The British then excitedly came out with a document with the forged names
of half the government of the country Niger, stating that Iraq was buying
uranium. One of the signatures was of a dead man. The forgery was sold to
an Italian intelligence agent. There was no uranium moved anywhere.
Intelligence agencies all over the place are saying that they knew about
the forgery.
And then on Jan. 20, George W. Bush announced in his State of the Union
address something that had been known to be fraudulent for months and yet
he told his country:
"The International Atomic Energy Agency has confirmed in the 1990s that
Saddam Hussein had an advanced nuclear weapons development program, had a
design for a nuclear weapon, and was working on five different methods of
enriching uranium for a bomb. The British government has learned that
Saddam Hussein recently bought significant quantities of uranium from
Africa. Our intelligence sources tell us that he has attempted to purchase
high-strength aluminum tubes suitable for nuclear weapons production.

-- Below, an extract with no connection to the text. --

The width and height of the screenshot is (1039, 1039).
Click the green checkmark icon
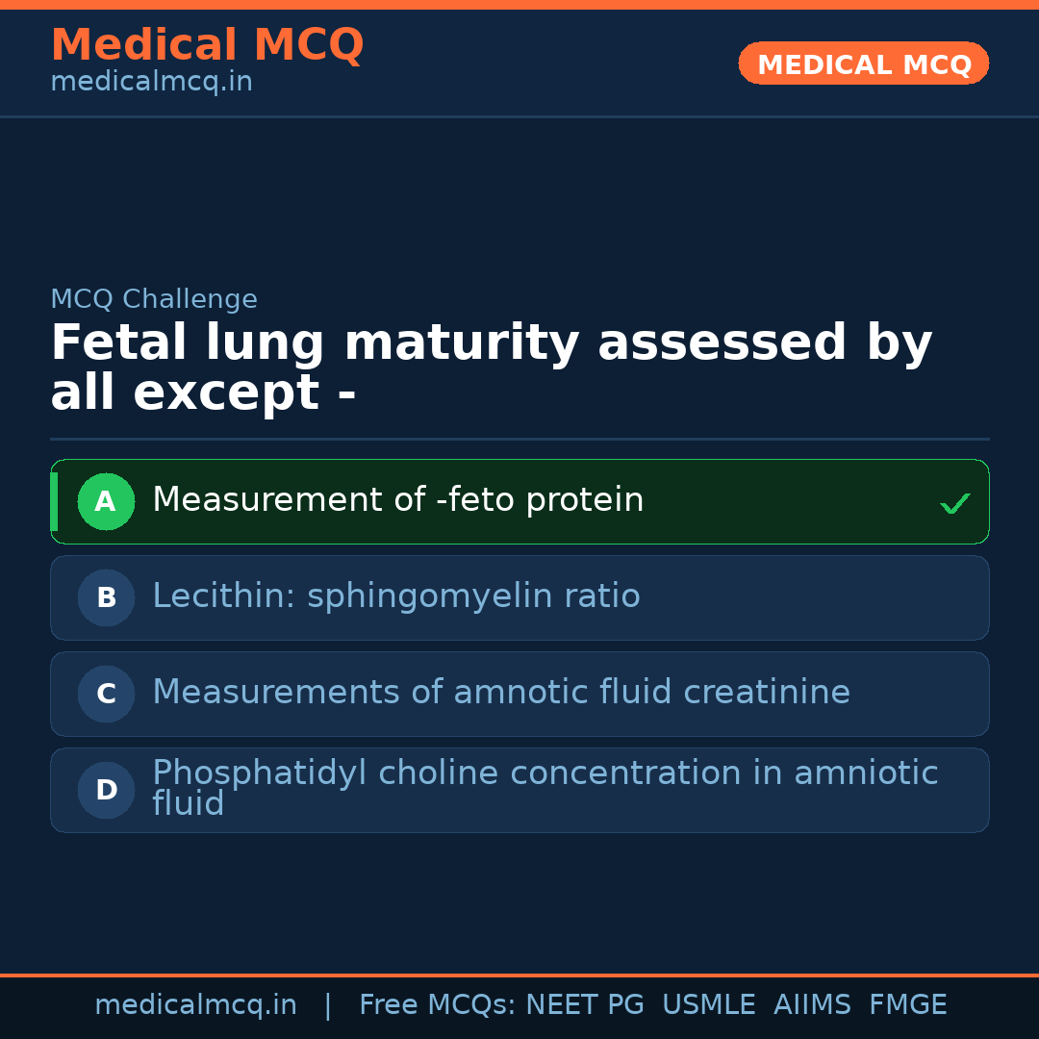[954, 503]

Saddam Hussein has not credibly explained these activities. He clearly has
much to hide."
That's what Bush said. Why he said it is the question. And why Cheney and
Rumsfeld kept trying to justify the war with cries of "WMD" must be
questioned by today's Sam Ervin. Cheney, Condoleezza Rice, Rumsfeld and
Powell loved aluminum tubes. If Saddam has them, he's ready to fire. The
tubes turn out to be suitable for short-distance missiles and useless for
nuclear manufacture.
One reason for your government operating this way could be that the small
closed group in the White House sees what they want to see and proceeds
from there, even if it is plainly delusional to anybody looking in from
outside.
The only one who takes on George W. Bush over the weapons is Sen. Bob
Graham of Florida. Graham compared Bush to Richard Nixon. He says the
Republican closed-door hearings are shameful and a dangerous display of
secrecy.
Aside from delusion, the other reason for scaring the country about
nuclear bombs is lying. There is the lie being told that is false but
which the teller has taken to be true. They give the president a speech
that is a lie and he gives it. Then there is the lie that tells the
opposite of what the teller knows to be true.

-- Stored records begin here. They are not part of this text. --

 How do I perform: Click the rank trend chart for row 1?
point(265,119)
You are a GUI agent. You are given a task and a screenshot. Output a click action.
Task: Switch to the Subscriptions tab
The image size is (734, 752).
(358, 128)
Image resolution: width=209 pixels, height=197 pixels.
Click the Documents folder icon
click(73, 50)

It leaps out that the reason given to Americans for going into Iraq -- to
stop them from blowing us up with nuclear weapons -- was an outright lie.
It was told to America by President George W. Bush. And people died
because of it. What kind of a lie and why it was told is something that
only a full investigation by Congress, full and on television, can tell
the public and tell us who lied and why.
And tell the families of these two Marines we lost in Iraq and who stand
for all the others who died for a lie.